# Parquet Table Tops of Zebrawood



## hudel (May 1, 2007)

I want to make a parquet coffee table top using 5 inch squares of 4/4 zebrawood. The squares would be joined with alternating grain directions. 15 squares in all. I am thinking of using #0 or #10 biscuits. The zebrawood parquet will be framed with 3 inch mitered 4/4 bubinga.
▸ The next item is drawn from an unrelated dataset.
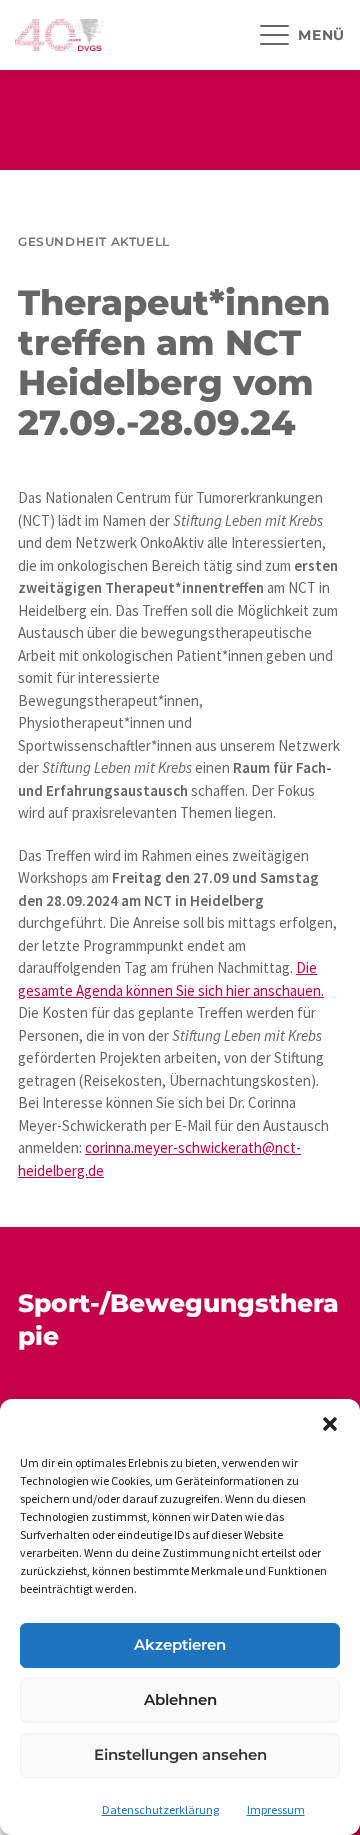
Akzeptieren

I have a 6" jointer. I do not have a thickness planner. I always use Titebond II glue. I am worried if i can make seamless joints that lays flat. Any advice would be appreciated. :blink: 

I have some experience with exotic hardwoods.


----------



## TexasTimbers (Oct 17, 2006)

Welcome hudel. 

Since you are using biscuits, the biscuit cutter is going to automatically flush the side you cut from, so make sure all your panels are facing up when you cut them. If you aren't concerned about the bottom boards being thicknessed exactly because you can hide it with your construction techniques you'll be altight.
Of course you can probably get the thickness close enough with the jointer if you are proficient at it. 
I love zebrawood. Made at a humidor with it accented with Wenge.

One thing you mentioned about mamking them seamless. You probably can. Making them perfecly flat without running them through a planer is going to be a challenge unless you have extraordinary jointer skills.

Maybe some of these jointer types will come along and give you the skinny. I eschew jointers in lieu of a planer bed.


----------